А утро началось с сюрприза неприятного. Явившись на почтамт к открытию, Владимир Гаврилович купил выпуск «Нового времени» и устроился в уголке на расстоянии, позволяющем тем не менее слышать все, что происходит у стойки выдачи корреспонденции до востребования, намереваясь наблюдать за посетителями поверх газетного листа. Но первый же разворот оглушил сыщика: прямо по центру полосы с происшествиями помещалась заметка, сообщавшая русскоязычным читателям о том, что по «известному публике делу инженера Гилевича» сыскной полицией Петербурга командирован в Париж специальный сотрудник для проведения «следственных действий по задержанию предполагаемого душегубца».

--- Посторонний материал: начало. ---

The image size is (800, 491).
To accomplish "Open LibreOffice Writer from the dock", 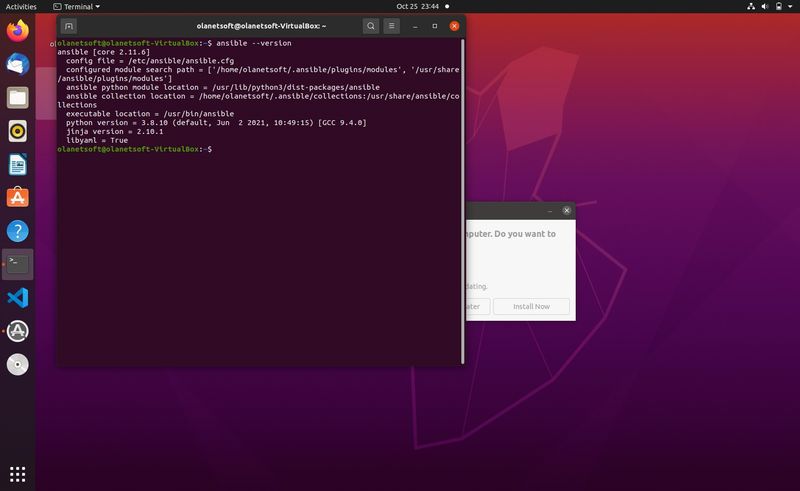I will coord(17,164).
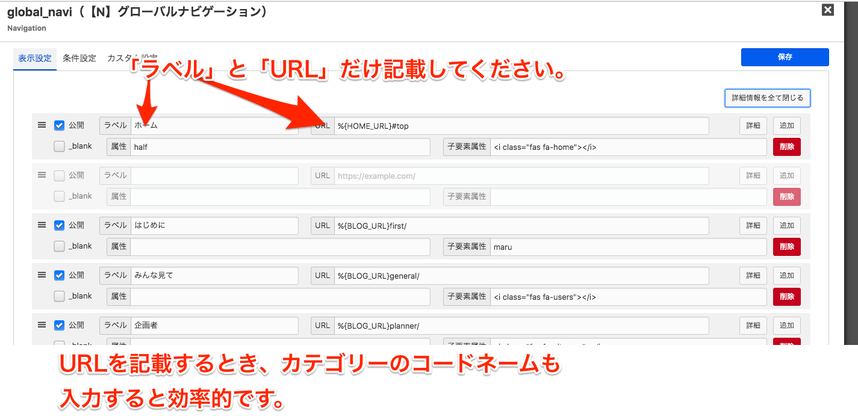Screen dimensions: 858x416
Task: Expand 詳細 for the ホーム row
Action: tap(753, 126)
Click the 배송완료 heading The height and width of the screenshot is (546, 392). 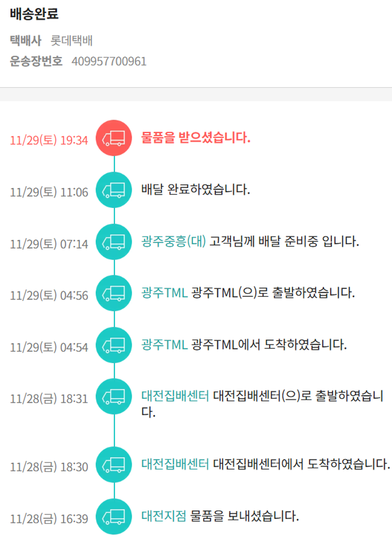[34, 14]

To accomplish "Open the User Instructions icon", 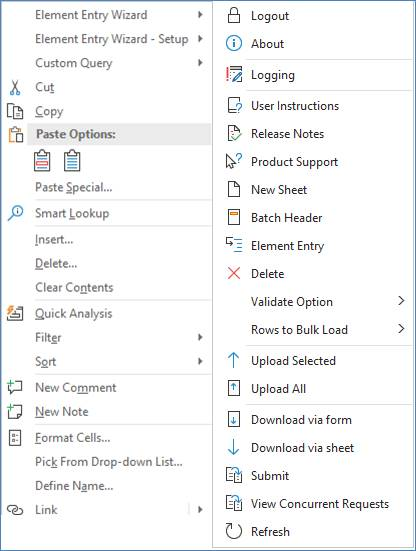I will [x=234, y=105].
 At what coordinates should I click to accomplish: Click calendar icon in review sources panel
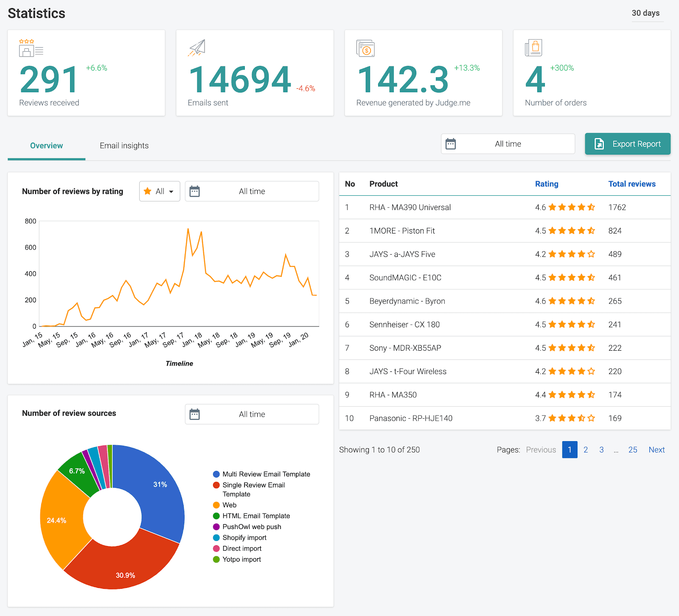click(x=194, y=414)
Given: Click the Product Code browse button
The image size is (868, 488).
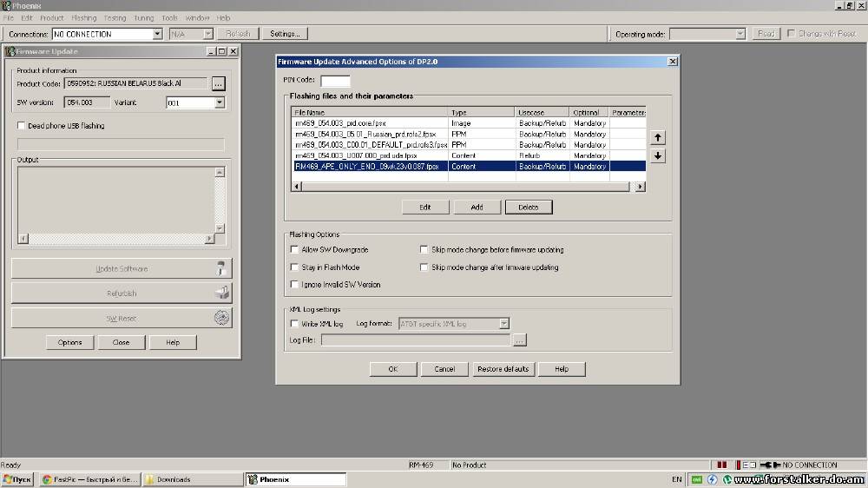Looking at the screenshot, I should (x=218, y=83).
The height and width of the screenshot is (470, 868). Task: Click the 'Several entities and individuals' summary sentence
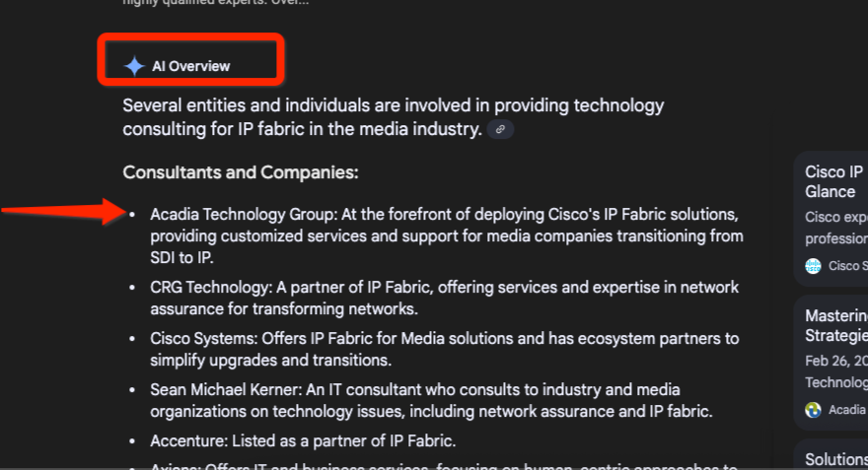393,117
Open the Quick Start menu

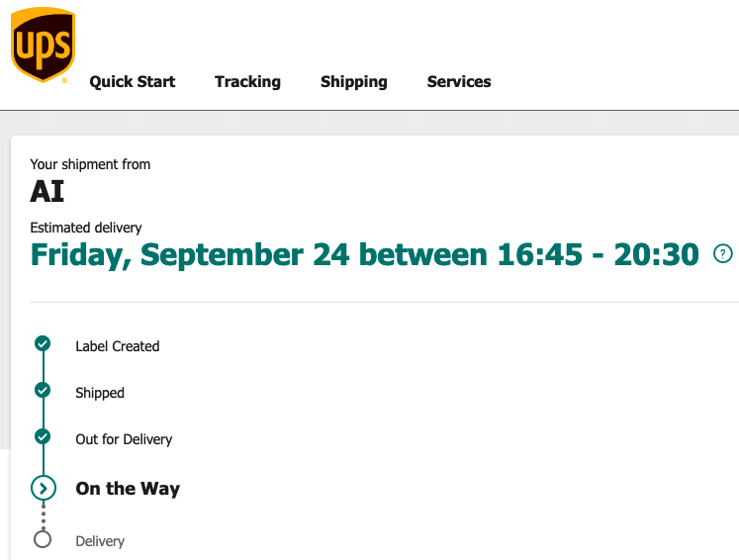tap(133, 82)
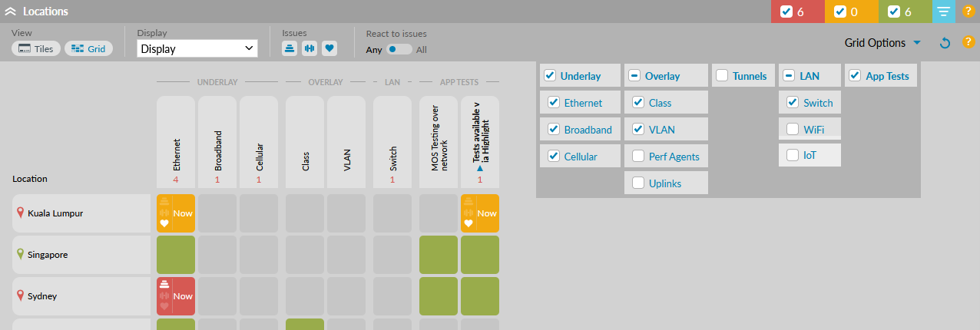This screenshot has width=980, height=330.
Task: Switch to Tiles view
Action: [36, 48]
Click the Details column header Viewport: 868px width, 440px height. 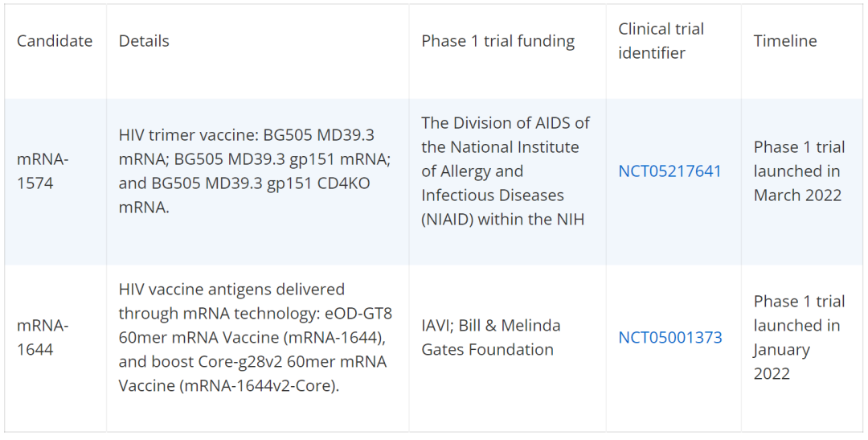click(x=144, y=41)
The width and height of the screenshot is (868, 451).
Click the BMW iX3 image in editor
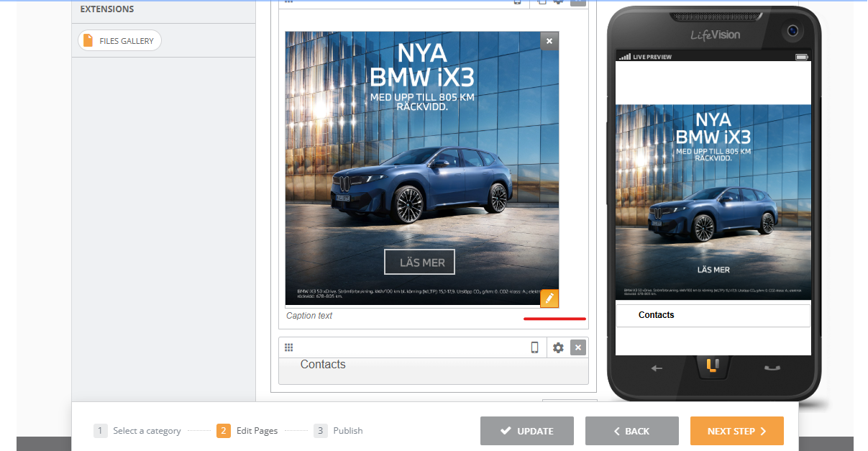pyautogui.click(x=422, y=169)
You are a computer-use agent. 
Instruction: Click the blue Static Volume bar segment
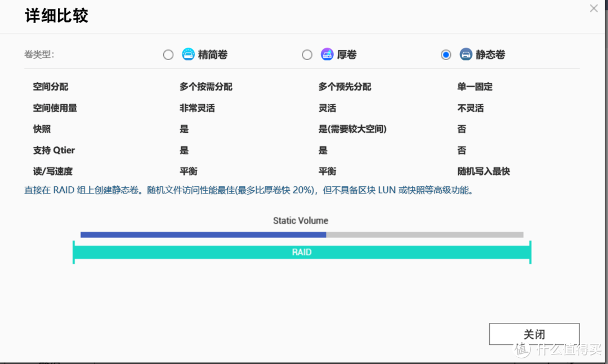(x=203, y=235)
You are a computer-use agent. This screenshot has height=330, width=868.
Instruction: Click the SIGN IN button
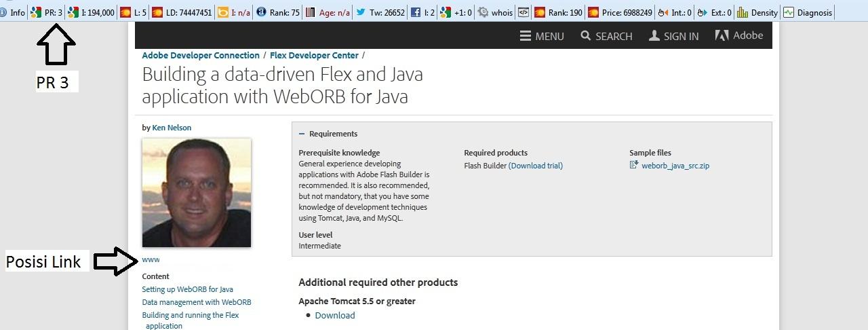(673, 37)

Высказав про себя все, что он думает о свободной прессе и пронырливых журналистах с их алчной потребностью в сенсациях, Владимир Гаврилович поднялся и двинулся было к газетному киоску, намереваясь выкупить весь имеющийся в наличии остаток газеты, но боковым зрением заметил какое-то необычное оживление у стойки выдачи, с которой он собирался не спускать глаз. Высокий господин в сером шерстяном пальто, котелке и синих очках резко покинул середину очереди и направился через зал к выходу, комкая на ходу газету и что-то бормоча себе под нос.
– Стойте, Гилевич! – громко рыкнул Филиппов. – Бежать бесполезно – на улице у входа двое полицейских в автомобиле. Закончилось ваше лицедейство и чехарда со сменой личностей!
* * *
– Как вы поняли, что это я, а не Прилуцкий?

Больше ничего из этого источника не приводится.